In what looks like an act of foreshadowing, George Washington University Law Professor Jonathan Turley last week chided PBS reporter Yamiche Alcindor, and those who defended her, for bringing up unnecessary charges of “racism” against US Surgeon General Jerome Adams.
Alcindor had asked Adams, who is black, to “respond to claims that he recently made racist comments.” Specifically, Adams used the words “Big Momma” and “Pop Pop” in remarks about African-Americans’ tobacco and alcohol use.
Adams noted his words were “the language that we [African-Americans] use and that I use.”
The foreshadowing comes into play as just yesterday, a student at Turley’s school dedicated a whole column to attacking the professor. In it, the student says Turley has an “ignorance of American culture” due to his unfamiliarity with regional food offerings(!), and that he should be fired (“or at least censur[ed]”) for being “bigoted” and not sharing the “values of the university.”

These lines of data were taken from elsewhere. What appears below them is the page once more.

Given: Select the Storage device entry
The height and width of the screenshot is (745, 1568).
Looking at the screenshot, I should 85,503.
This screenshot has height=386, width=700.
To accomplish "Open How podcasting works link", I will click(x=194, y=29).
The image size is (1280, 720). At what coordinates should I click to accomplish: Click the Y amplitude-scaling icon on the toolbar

Many declared that the advice to curtail alcohol and drugs was a racist stereotype of minority communities. Yet those comments are similar to comments made in the past by Democratic and liberal figures. Moreover, Adams has given the same advice to other communities. However, Adams was appointed by President Donald Trump and soon people were online saying how deeply offended they are over the inherent racism in his warnings or his use of nicknames for parents and grandparents. One commentator portrayed Adams as not really part of that community: “The Surgeon General is trying to relate to a life he never lived, listen to his voice and they way he speaks.” …

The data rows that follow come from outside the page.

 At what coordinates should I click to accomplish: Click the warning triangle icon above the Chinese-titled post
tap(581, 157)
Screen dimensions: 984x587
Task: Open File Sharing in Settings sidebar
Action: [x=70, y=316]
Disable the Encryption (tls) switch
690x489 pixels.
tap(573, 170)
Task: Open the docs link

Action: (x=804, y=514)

The trend has continued unabated with the pandemic. For example, there is a raging debate over the concealment of the origin, early spread, and lethality of the virus in China. However, the Council of Chief Diversity Officers at the University of California has issued a “guidance document” to tell students to stop others from referring to the “Chinese virus” or “Wuhan virus.” Michigan State University warned students that use of anything other than coronavirus is unacceptable as part of a warning on hate speech pledge circulated around the school. Some university officials told students to report students using the term as “racist.”
Turley notes he “wrote early” that he would not use the term “Chinese virus” in lieu of its official name, but not because the term is racist. As Bill Maher noted, he says, “Scientists, who are generally pretty liberal, have been naming diseases after the places they came from for a very long time.”